**DIRECTIONS FOR THIS TASK:** Print out the data below in full and exactly, skipping the pictures.

(Saved data entries)
# # # # # # #

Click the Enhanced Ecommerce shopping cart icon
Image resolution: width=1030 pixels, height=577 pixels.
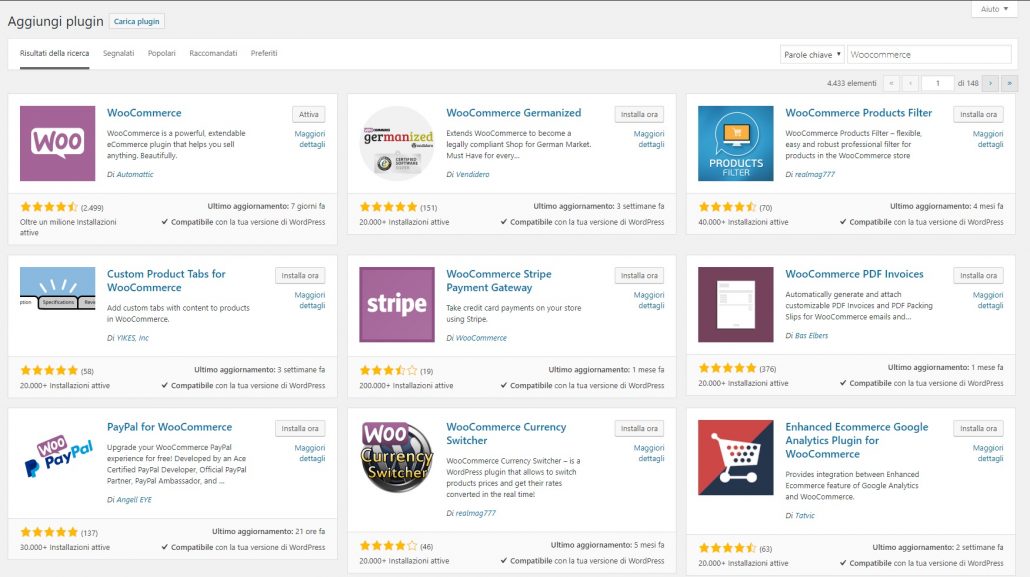click(x=736, y=458)
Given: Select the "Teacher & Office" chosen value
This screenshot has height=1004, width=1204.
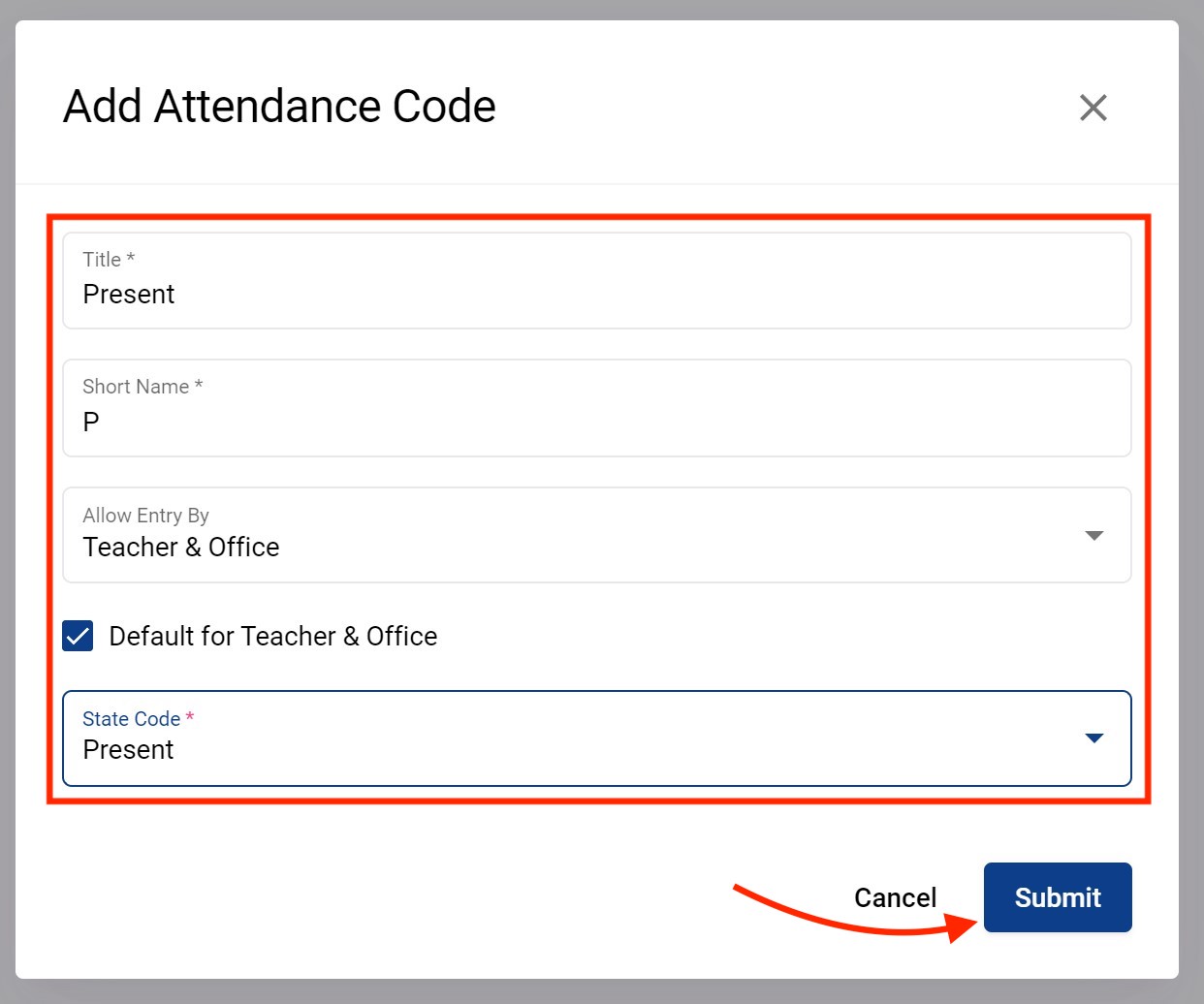Looking at the screenshot, I should point(181,548).
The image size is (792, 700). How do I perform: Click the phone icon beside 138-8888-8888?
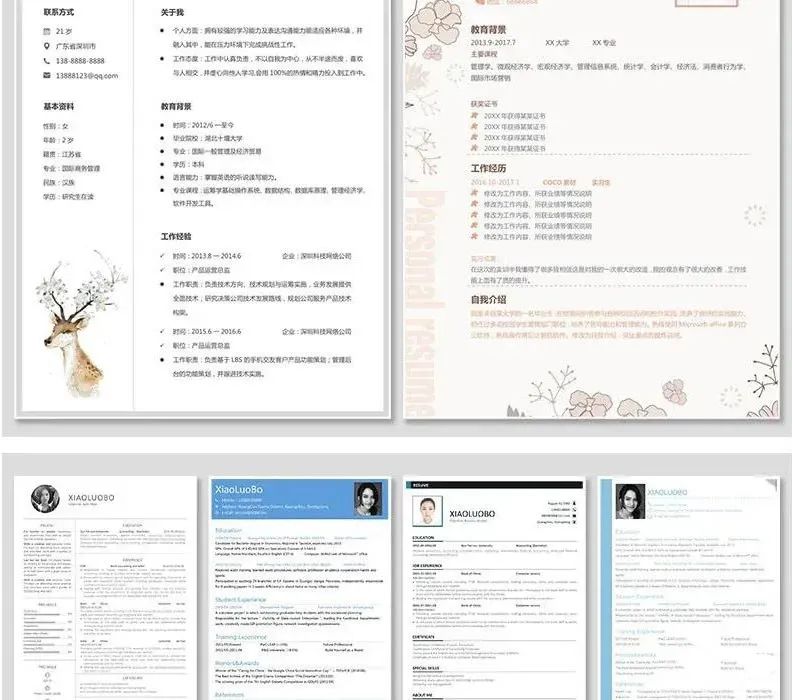46,61
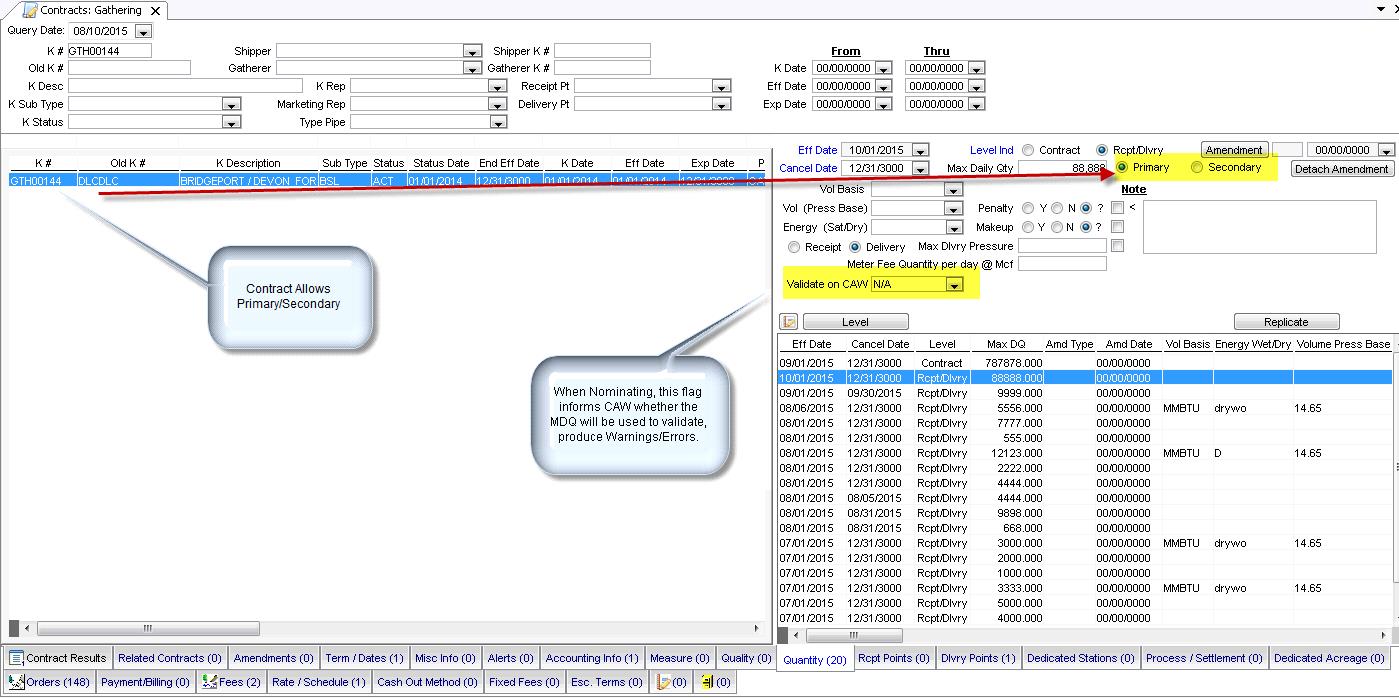The height and width of the screenshot is (698, 1399).
Task: Select the Contract level indicator radio
Action: 1028,151
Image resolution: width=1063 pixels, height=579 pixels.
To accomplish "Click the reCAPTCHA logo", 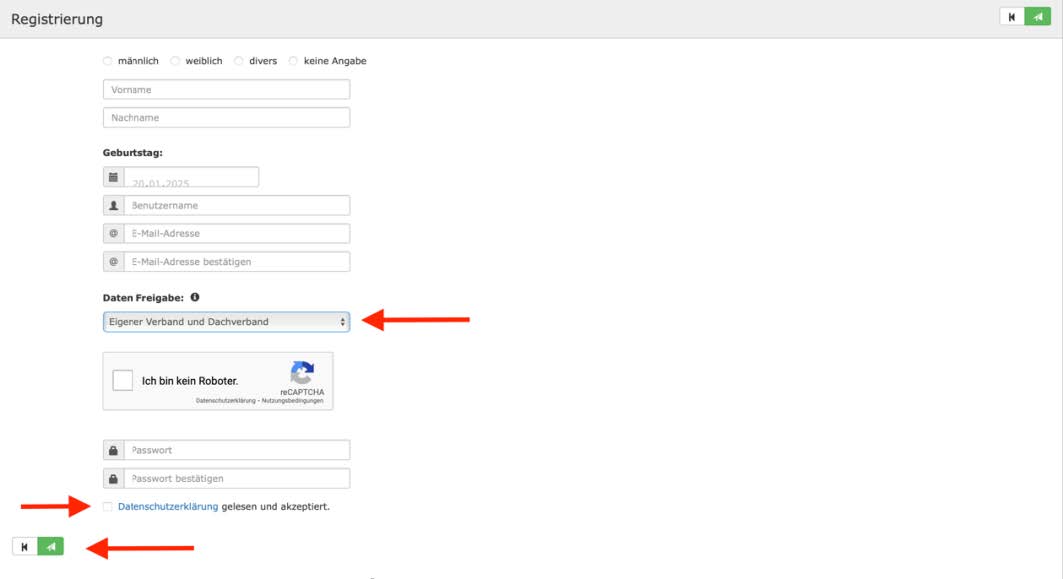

# # # # # # #

**OUTPUT:**
Click the Enhanced Ecommerce shopping cart icon
Image resolution: width=1030 pixels, height=577 pixels.
click(x=736, y=458)
Given: Select the "Teacher & Office" chosen value
This screenshot has height=1004, width=1204.
Looking at the screenshot, I should point(181,548).
The image size is (792, 700). How do I perform: Click the phone icon beside 138-8888-8888?
46,61
The height and width of the screenshot is (698, 1399).
Task: Select the Contract level indicator radio
Action: 1028,151
Image resolution: width=1063 pixels, height=579 pixels.
To accomplish "Click the reCAPTCHA logo", 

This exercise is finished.